Return to F1 turbo era planned for 2013
6 September, 2010
Sep.6 (GMM) The outline of F1′s new technical direction for 2013 and beyond has been essentially decided.
According to Autosprint’s Italian-language auto.it, the sport’s cars of the future will feature so-called ‘ground effect’ aerodynamics and be powered by 1.6 litre, four-cylinder turbocharged engines.
The report said the package has been agreed by the majority of the teams.
A working group, featuring a group of engineers from F1 teams, has been in charge of defining the basic outline of the 2013 regulations, Autosprint said.
Turbo engines were allowed in Formula 1 from 1966 until 1988, but it took until 1977 when Renault entered the sport with a turbo engine for their to be a revolution which saw turbo power become the fashion throughout most of the eighties.
The four-cylinder turbo engines will reportedly produce 650 horse power, with drivers to be limited to using just five separate units per season.

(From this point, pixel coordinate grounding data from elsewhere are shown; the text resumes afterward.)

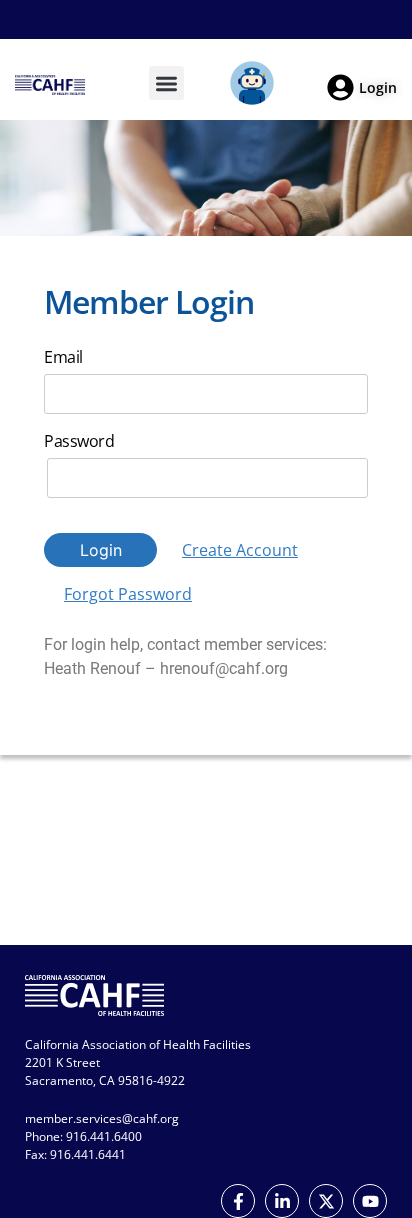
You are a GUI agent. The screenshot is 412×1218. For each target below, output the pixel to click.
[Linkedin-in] (282, 1201)
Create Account (240, 550)
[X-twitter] (326, 1201)
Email (63, 357)
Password (79, 441)
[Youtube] (370, 1201)
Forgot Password (128, 594)
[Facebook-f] (238, 1201)
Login (101, 550)
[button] (166, 83)
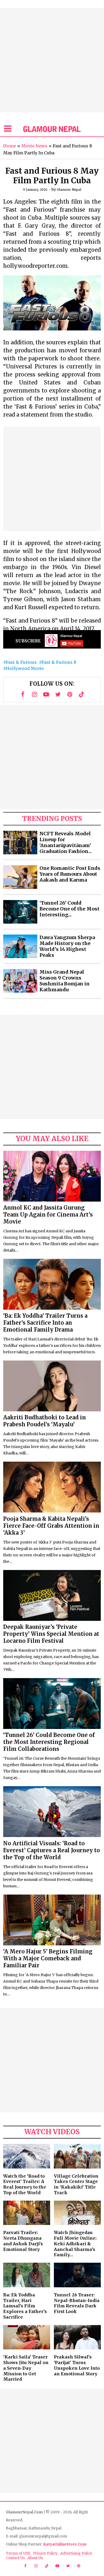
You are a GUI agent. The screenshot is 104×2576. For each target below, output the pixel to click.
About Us (35, 2558)
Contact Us (15, 2558)
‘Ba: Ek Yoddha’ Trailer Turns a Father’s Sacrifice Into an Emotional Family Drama (45, 1322)
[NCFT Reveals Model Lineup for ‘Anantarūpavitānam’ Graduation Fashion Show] (20, 842)
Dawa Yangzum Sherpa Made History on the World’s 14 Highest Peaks (67, 946)
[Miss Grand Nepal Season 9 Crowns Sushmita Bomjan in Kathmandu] (20, 981)
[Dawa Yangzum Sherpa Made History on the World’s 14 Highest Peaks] (20, 946)
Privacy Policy (45, 2553)
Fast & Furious (21, 662)
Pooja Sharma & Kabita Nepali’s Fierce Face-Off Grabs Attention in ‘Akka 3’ (51, 1525)
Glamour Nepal (69, 190)
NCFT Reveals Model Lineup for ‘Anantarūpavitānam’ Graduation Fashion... (65, 842)
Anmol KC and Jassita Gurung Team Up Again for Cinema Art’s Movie (48, 1214)
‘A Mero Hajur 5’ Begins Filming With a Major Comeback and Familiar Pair (48, 1958)
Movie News (34, 145)
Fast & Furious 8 (59, 662)
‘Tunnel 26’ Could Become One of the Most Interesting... (69, 909)
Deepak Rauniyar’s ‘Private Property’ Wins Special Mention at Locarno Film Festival (51, 1634)
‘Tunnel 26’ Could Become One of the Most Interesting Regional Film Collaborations (49, 1742)
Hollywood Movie (25, 668)
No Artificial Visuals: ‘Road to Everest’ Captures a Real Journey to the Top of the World (51, 1850)
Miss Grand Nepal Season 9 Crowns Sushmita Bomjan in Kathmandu (64, 981)
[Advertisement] (52, 60)
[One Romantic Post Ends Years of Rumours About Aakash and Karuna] (20, 877)
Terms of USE (18, 2553)
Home (9, 145)
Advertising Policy (76, 2553)
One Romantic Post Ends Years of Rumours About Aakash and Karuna (69, 874)
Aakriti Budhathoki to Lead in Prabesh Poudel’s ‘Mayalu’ (44, 1421)
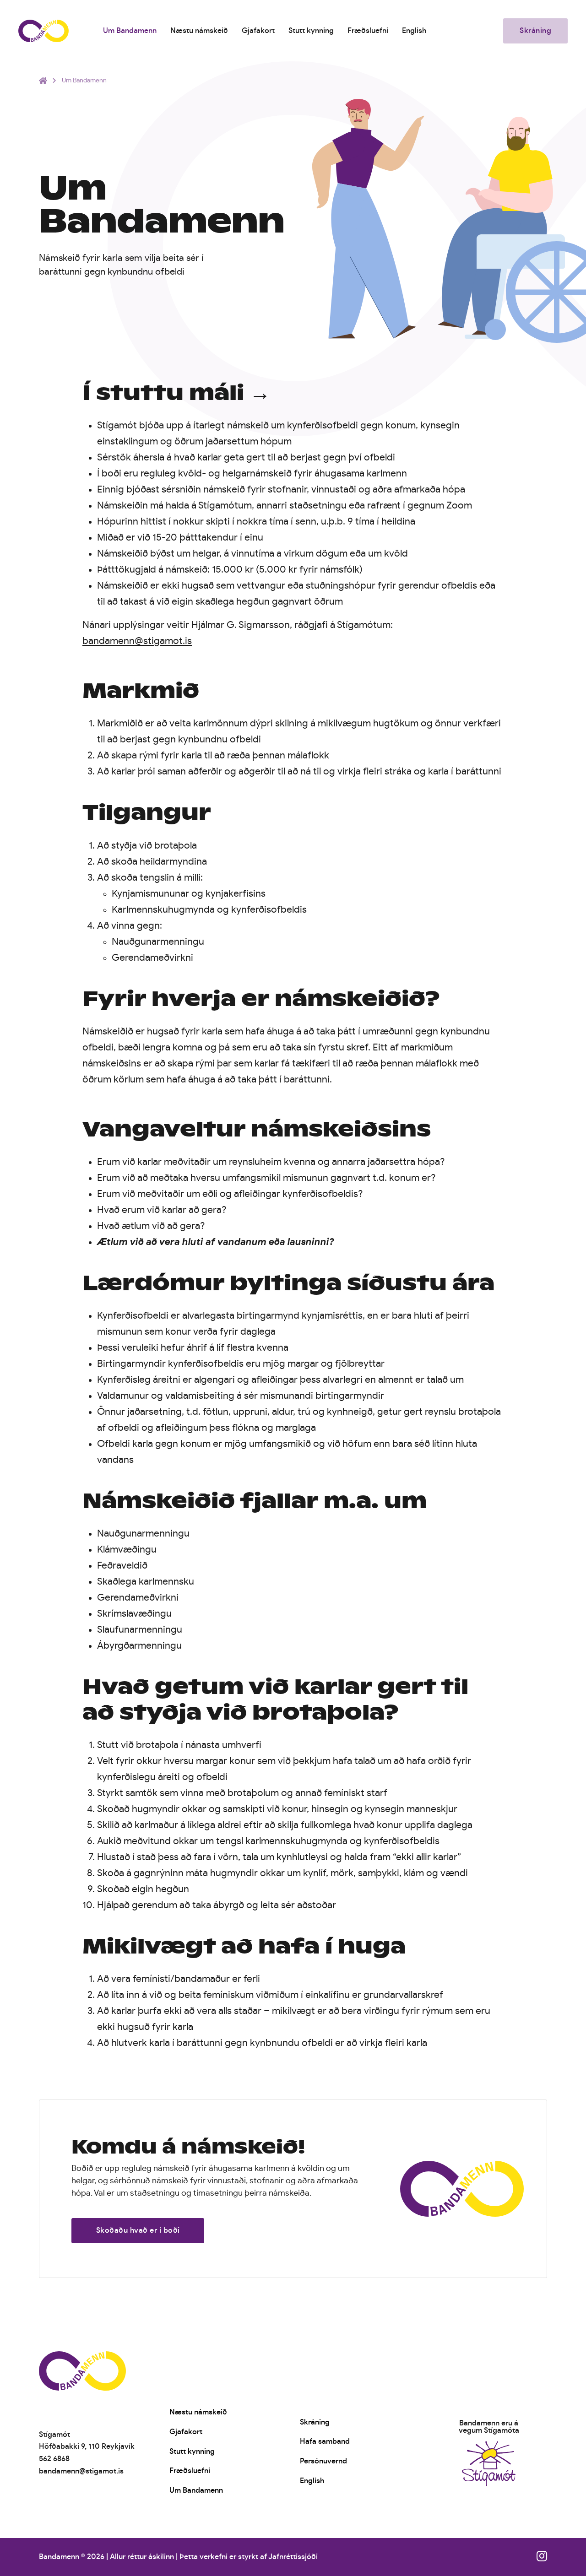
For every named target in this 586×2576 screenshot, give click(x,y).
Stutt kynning (311, 30)
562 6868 (54, 2458)
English (414, 30)
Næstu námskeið (199, 30)
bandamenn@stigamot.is (137, 641)
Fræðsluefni (367, 30)
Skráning (535, 30)
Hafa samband (325, 2441)
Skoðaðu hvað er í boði (138, 2230)
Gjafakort (258, 30)
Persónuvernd (323, 2461)
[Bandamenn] (43, 31)
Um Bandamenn (130, 30)
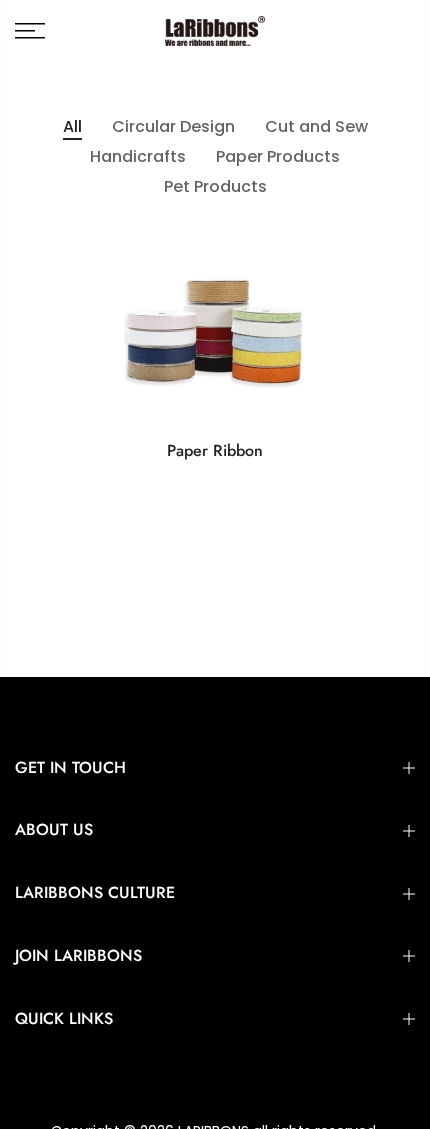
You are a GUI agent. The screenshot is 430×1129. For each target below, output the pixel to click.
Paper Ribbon (215, 450)
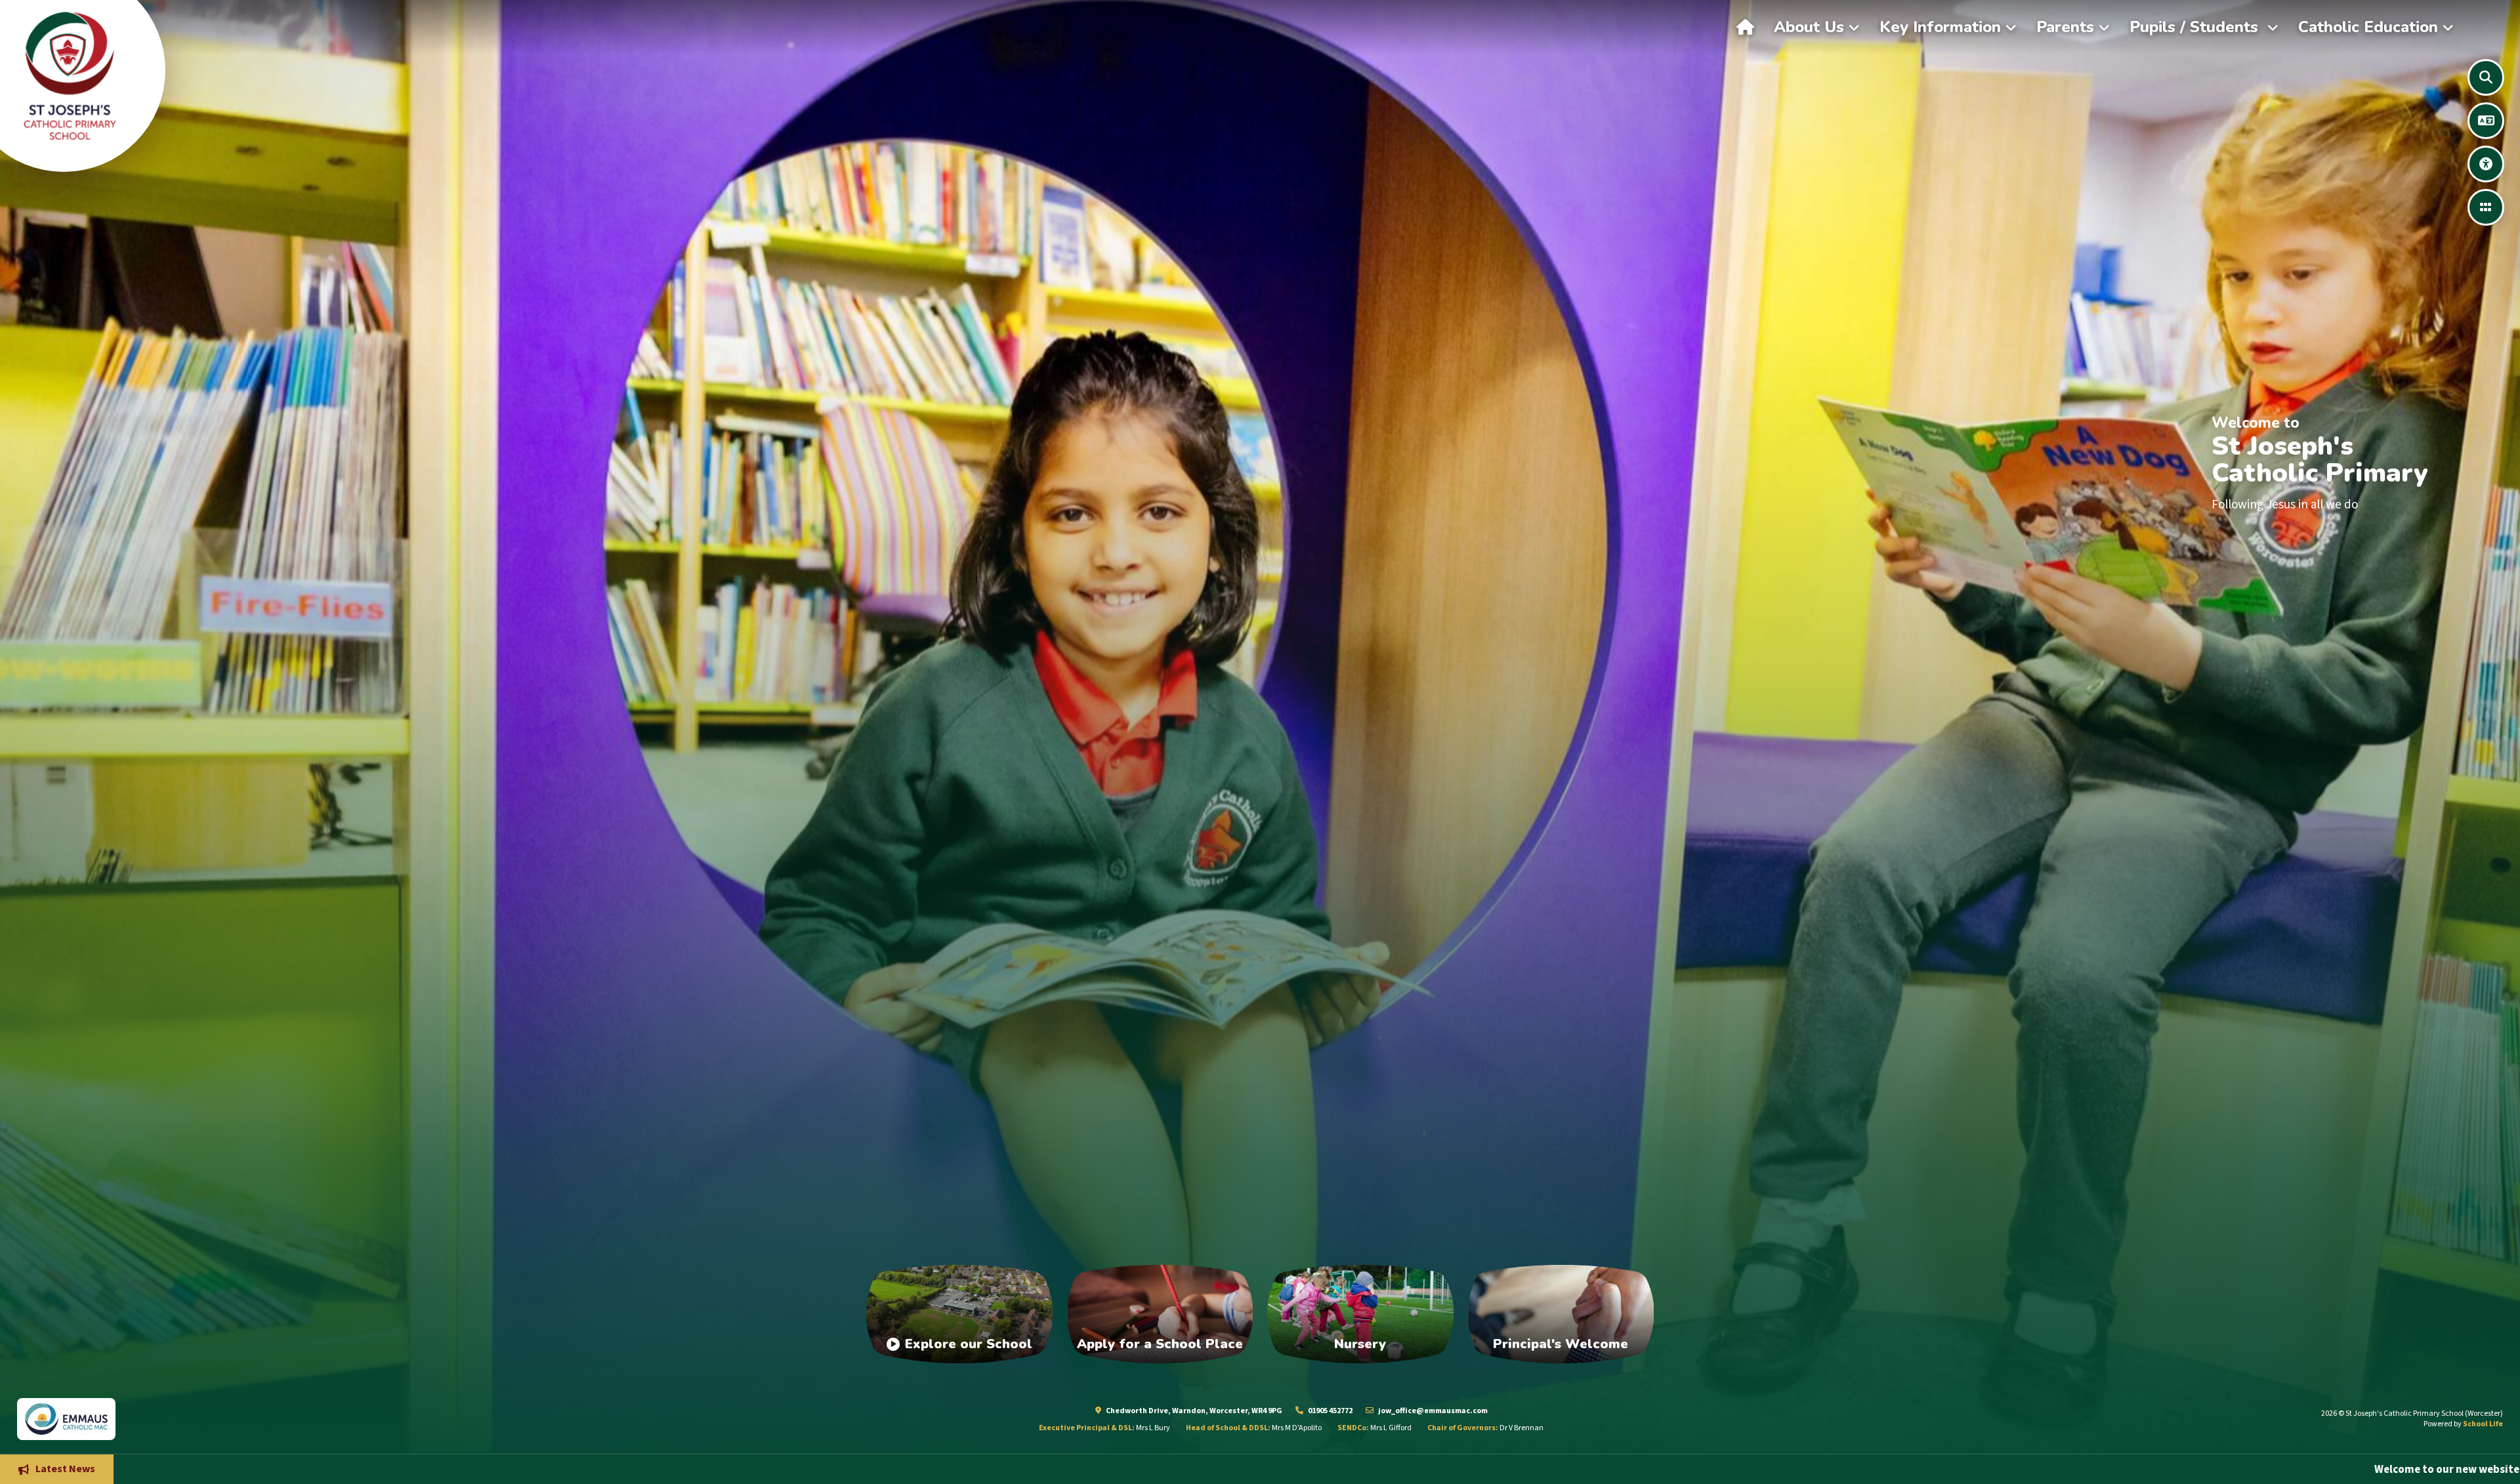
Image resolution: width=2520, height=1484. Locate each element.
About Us (1809, 26)
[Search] (2486, 77)
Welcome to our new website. (1963, 1469)
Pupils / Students (2196, 26)
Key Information (1940, 26)
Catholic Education (2368, 26)
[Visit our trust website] (300, 1418)
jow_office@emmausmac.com (1432, 1410)
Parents (2065, 26)
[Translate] (2486, 120)
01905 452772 (1330, 1410)
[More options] (2486, 207)
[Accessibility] (2486, 164)
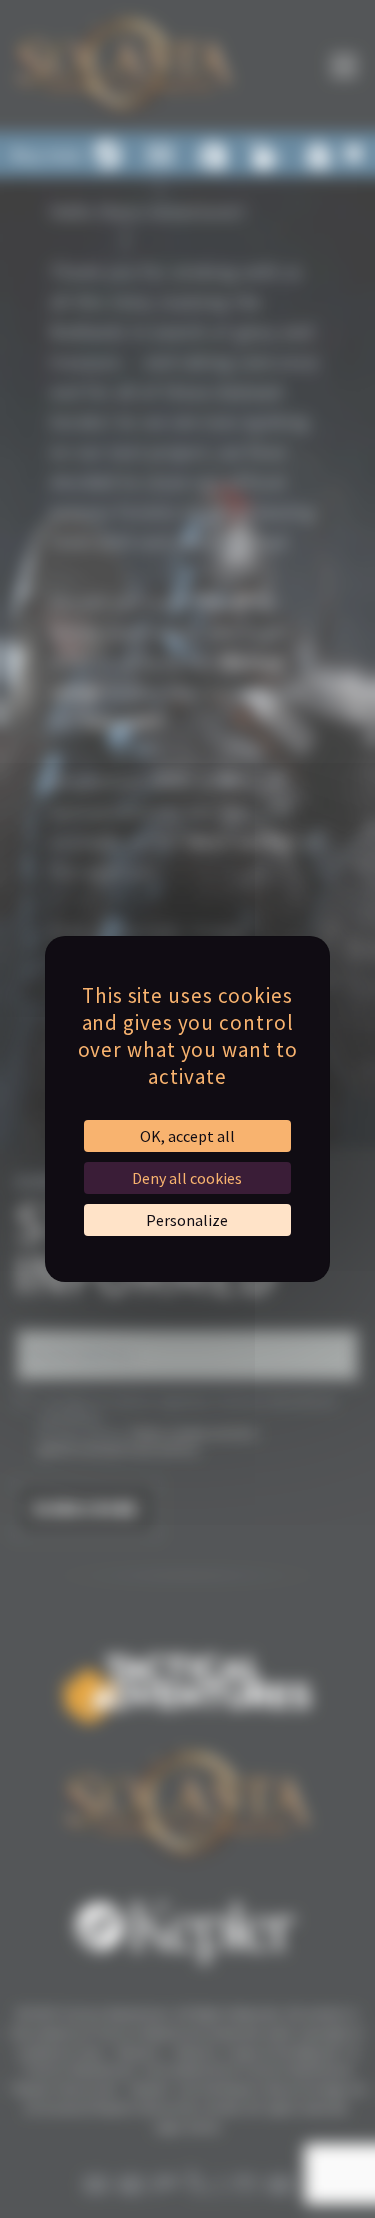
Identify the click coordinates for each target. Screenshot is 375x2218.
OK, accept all (187, 1136)
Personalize (187, 1220)
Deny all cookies (187, 1178)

Ground-effect aerodynamics, meanwhile, could improve overtaking by having the majority of the downforce generated underneath the car, rather than by the wings and top bodywork which greatly disturb the airflow onto following cars.
The technology was pioneered in F1 in the late 70s, but banned shortly afterwards because while producing immense cornering grip, ground effects made the cars unstable at high speed and relied on ‘sliding skirts’ that often broke.